**Task requirements:** Give again, word for word, every line below from the one that has "This screenshot has height=760, width=1200." through the one that has "Task: Click the TBC car park lots value", both included, and no others.

[Saved entries]
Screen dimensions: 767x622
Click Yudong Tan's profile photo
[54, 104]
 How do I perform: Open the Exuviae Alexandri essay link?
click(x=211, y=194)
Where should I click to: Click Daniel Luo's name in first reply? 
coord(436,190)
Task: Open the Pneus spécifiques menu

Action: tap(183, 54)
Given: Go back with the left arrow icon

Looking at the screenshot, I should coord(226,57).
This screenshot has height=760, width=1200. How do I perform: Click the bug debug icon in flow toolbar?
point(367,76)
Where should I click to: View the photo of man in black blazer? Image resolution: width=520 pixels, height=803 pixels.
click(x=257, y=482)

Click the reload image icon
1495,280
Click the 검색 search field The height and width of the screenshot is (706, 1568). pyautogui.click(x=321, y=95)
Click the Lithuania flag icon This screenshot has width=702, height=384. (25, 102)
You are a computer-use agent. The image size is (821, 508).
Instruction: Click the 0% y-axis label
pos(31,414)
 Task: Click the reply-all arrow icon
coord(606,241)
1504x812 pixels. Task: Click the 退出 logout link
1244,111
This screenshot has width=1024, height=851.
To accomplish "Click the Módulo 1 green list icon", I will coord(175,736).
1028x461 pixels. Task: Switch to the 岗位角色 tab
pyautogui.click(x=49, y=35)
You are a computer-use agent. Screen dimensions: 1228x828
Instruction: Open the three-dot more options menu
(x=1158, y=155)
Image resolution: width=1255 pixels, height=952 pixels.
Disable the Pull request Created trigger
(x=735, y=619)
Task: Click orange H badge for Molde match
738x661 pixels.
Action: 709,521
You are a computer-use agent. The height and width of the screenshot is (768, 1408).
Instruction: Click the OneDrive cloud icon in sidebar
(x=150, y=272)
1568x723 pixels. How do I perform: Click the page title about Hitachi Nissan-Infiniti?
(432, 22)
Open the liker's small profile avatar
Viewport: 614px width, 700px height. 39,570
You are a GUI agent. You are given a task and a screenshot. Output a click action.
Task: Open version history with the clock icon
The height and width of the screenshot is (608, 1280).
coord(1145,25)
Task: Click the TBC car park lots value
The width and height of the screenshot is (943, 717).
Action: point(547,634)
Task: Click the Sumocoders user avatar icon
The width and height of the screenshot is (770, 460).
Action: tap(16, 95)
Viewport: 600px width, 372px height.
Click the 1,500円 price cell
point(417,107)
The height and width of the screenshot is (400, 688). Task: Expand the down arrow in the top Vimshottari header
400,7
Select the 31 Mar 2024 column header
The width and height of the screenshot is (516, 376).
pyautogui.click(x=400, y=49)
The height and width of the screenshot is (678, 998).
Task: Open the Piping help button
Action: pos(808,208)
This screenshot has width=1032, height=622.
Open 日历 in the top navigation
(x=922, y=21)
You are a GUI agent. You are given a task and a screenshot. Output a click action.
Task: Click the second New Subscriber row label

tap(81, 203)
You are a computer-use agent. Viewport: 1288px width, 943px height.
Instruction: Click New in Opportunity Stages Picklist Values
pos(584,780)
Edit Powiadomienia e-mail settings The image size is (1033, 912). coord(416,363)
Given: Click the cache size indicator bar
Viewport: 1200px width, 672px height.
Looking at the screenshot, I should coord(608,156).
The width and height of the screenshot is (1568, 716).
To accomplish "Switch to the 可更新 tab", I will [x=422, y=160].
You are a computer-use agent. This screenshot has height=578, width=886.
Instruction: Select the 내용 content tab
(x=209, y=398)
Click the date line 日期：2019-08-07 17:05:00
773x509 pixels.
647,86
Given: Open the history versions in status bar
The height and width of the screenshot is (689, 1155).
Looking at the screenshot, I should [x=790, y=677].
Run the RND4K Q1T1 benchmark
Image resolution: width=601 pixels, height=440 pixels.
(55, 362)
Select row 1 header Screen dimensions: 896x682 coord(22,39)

**Solution to this exercise:**
This screenshot has height=760, width=1200. How do I perform: Click the bug debug icon in flow toolbar?
point(367,76)
Where should I click to: View the photo of man in black blazer? Image resolution: width=520 pixels, height=803 pixels.
click(x=257, y=482)

Click the reload image icon
1495,280
Click the 검색 search field The height and width of the screenshot is (706, 1568). pyautogui.click(x=321, y=95)
Click the Lithuania flag icon This screenshot has width=702, height=384. (25, 102)
You are a computer-use agent. The image size is (821, 508).
Instruction: Click the 0% y-axis label
pos(31,414)
 Task: Click the reply-all arrow icon
coord(606,241)
1504x812 pixels. Task: Click the 退出 logout link
1244,111
This screenshot has width=1024, height=851.
To accomplish "Click the Módulo 1 green list icon", I will coord(175,736).
1028x461 pixels. Task: Switch to the 岗位角色 tab
pyautogui.click(x=49, y=35)
You are a computer-use agent. Screen dimensions: 1228x828
Instruction: Open the three-dot more options menu
(x=1158, y=155)
Image resolution: width=1255 pixels, height=952 pixels.
Disable the Pull request Created trigger
(x=735, y=619)
Task: Click orange H badge for Molde match
738x661 pixels.
Action: 709,521
You are a computer-use agent. The height and width of the screenshot is (768, 1408).
Instruction: Click the OneDrive cloud icon in sidebar
(x=150, y=272)
1568x723 pixels. How do I perform: Click the page title about Hitachi Nissan-Infiniti?
(432, 22)
Open the liker's small profile avatar
Viewport: 614px width, 700px height. 39,570
You are a GUI agent. You are given a task and a screenshot. Output a click action.
Task: Open version history with the clock icon
The height and width of the screenshot is (608, 1280).
coord(1145,25)
Task: Click the TBC car park lots value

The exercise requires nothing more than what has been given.